Ningún directivo del conjunto merengue acompañó al portero en la sala de prensa del estadio Santiago Bernabéu

Por: Fanny Tayver Marín 12 julio, 2015
Iker Casillas no pudo contener el llanto al enviarle su mensaje de despedida a la afición madridista.
Iker Casillas no pudo contener el llanto al enviarle su mensaje de despedida a la afición madridista.

A Iker Casillas se le hizo un nudo en la garganta al despedirse del Real Madrid.

No lo acompañó nadie de la institución merengue y al verse ahí solo, en la sala de prensa del estadio Santiago Bernabéu frente a una multitud de periodistas, trató de hacer ameno uno de los momentos más duros para el nuevo arquero del Oporto de Portugal.

Casillas cierra un ciclo de 25 años en el Real Madrid y eso no es nada fácil.

Su discurso fue breve, quería decir mucho, pero no podía.

El excapitán merengue trató de ser valiente, tanto que antes de iniciar dijo: "Serán 30 segundos, pero tardaré una hora".

Y la broma por poco se convierte en realidad porque cuando se llenó de valor para iniciar su adiós, tan solo logró pronunciar: "En primer lugar gracias"...

Ahí se le entrecortó la voz, tuvo que tomar agua, parar durante algunos minutos y decidirse a reanudar un discurso corto, emotivo, sincero y que llegó al corazón de la afición merengue.

"Gracias por estar aquí y acompañarme en este momento tan especial. He venido a este estadio para despedirme de todos vosotros y en especial de los madridistas. Desde ayer dejé de pertenecer al Real Madrid y pasaré a formar parte del Oporto", manifestó Casillas en su comparecencia.

Añadió que la decisión de irse al Oporto se debe a dos motivos.

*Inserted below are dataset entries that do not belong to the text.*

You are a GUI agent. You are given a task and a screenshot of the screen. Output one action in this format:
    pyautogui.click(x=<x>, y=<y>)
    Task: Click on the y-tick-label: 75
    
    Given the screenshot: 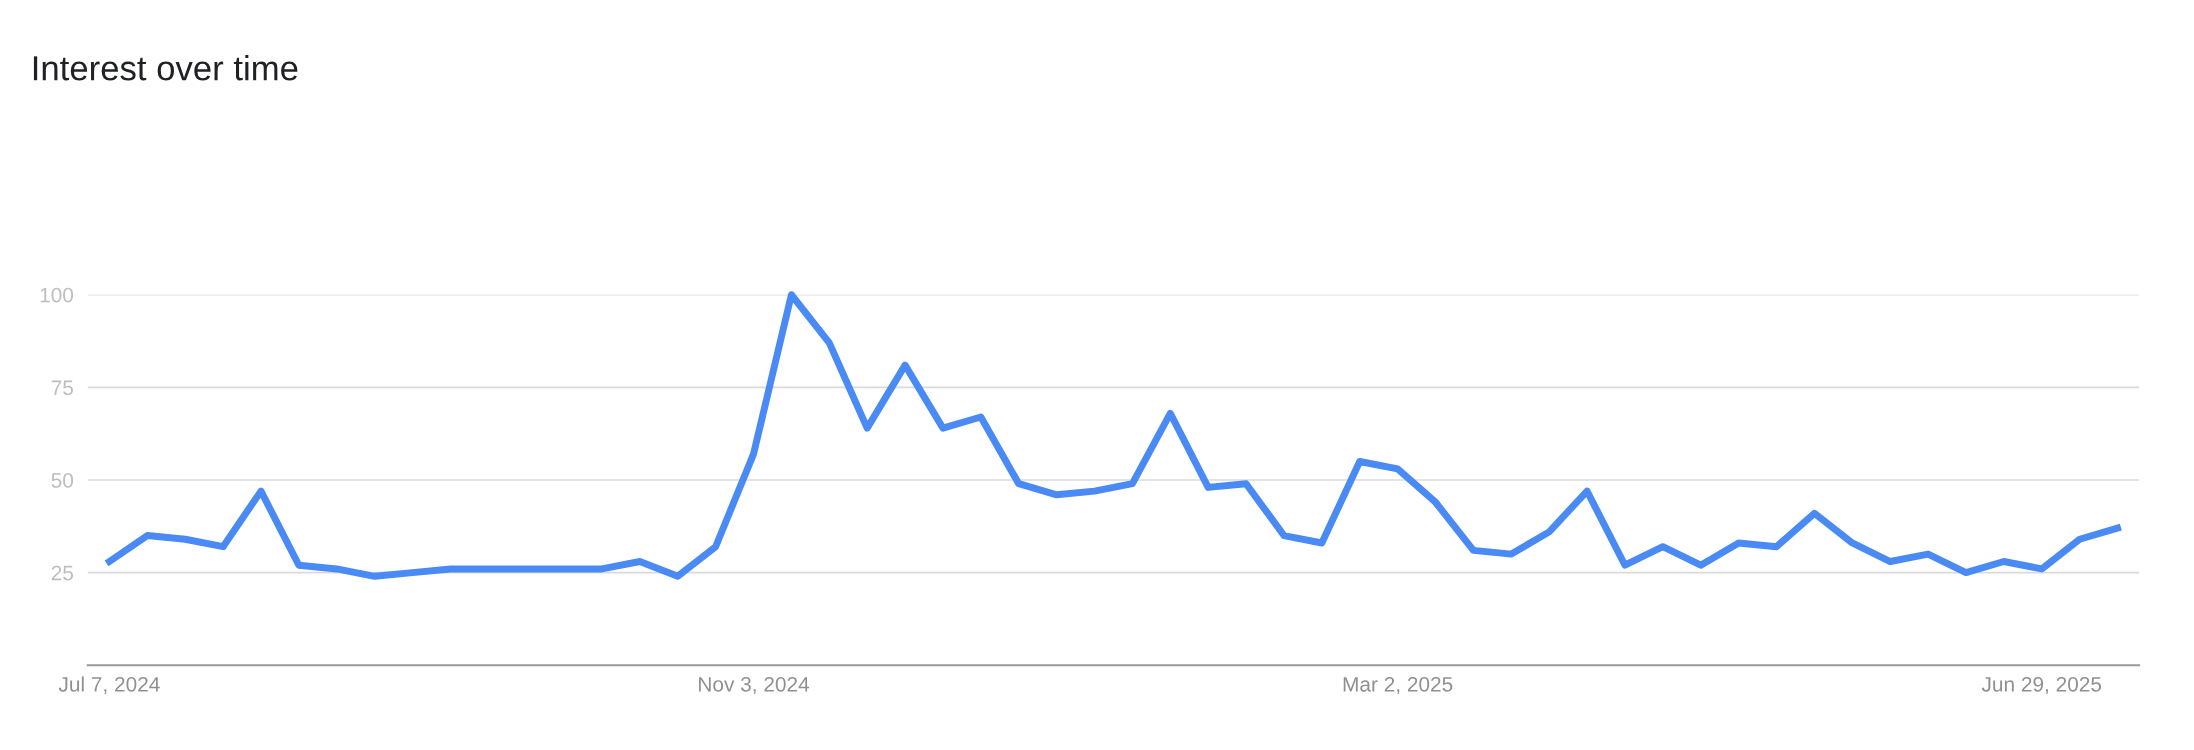 What is the action you would take?
    pyautogui.click(x=62, y=388)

"Primero, la ilusión que me han transmitido el presidente, el director deportivo y el entrenador Julen Lopetegi, al que conozco desde hace muchos años. Segundo, por las muestras de cariño que he ido recibiendo desde que la gente podía saber que mi destino era Portugal".

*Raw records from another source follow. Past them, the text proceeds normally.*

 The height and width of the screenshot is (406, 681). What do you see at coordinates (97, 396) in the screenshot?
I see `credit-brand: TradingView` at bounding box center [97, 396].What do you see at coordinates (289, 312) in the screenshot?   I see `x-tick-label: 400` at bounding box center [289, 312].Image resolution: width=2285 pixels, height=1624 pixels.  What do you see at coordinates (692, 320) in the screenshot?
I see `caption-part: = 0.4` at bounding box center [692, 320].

"Haré todo lo posible para no defraudarles e intentar conseguir los máximos títulos posibles. Muchas gracias por confiar en mí".

Lo más duro. Tras hablar de su futuro en el Oporto, llegó el momento de hacer referencia a la afición que lo apoyó durante estos 25 años.

"Después de 25 años defendiendo el escudo del club más grande del mundo, llega el día más difícil, decir adiós a una institución que me lo ha dado todo. Parece que fue ayer cuando con 9 años vestí por primera vez la camiseta del Real Madrid y vi cumplido mi sueño", relató Casillas.

"Durante este tiempo hemos sufrido, llorado, reído y disfrutado con todos y me he sentido querido por todos. Me ha formado como persona y deportista y me ha ayudado a crecer con los valores de respeto, compañerismo y sobre todo, humildad. He intentado reflejarlos siempre a donde he ido representando al Real Madrid".

Iker Casillas hizo alusión a todos sus compañeros, "con los que he formado una familia y hemos compartido lágrimas de alegría y tristeza"; así como también a los diferentes entrenadores que lo dirigieron.

"En especial de Mezquita que me rescató para formar parte del Benjamin hasta (Carlo) Ancelotti porque de todos, de todos, he aprendido muchas cosas. De sus cuerpos técnicos y de todos, todos, he aprendido muchísimo por su capacidad y experiencia".

El portero dijo que toda su familia lo acompaña en lo que será esta nueva aventura lejos del Real Madrid y para no extenderse más en su emotivo discurso de despedida, vino la etapa final de agradecimientos.

Se acabó. "Agradezco al madridismo que no conoce fronteras por permitirme levantar cada copa, cada triunfo, por ser vuestro capitán cinco años, por compartir buenos y malos momentos, por tenderme la mano para levantarme".

"Hay una frase por encima de todas, que me recuerden no por un buen o un mal portero; solo espero que se acuerden de mí por ser una buena persona", pronunció.

Inmediatamente dijo: "Por tanto gracias, gracias, miles de gracias, jamás os podré olvidar y estar seguros que donde vaya seguiré gritando ¡Hala Madrid! C' est fini (¡Se acabó!). No digo adiós porque será un punto y seguido".

Fueron diez minutos de emociones, lágrimas y mucho sentimiento, diez minutos en los que Iker Casillas se despidió del Real Madrid, ese gran equipo de sus amores, con la esperanza de que la afición nunca lo olvide.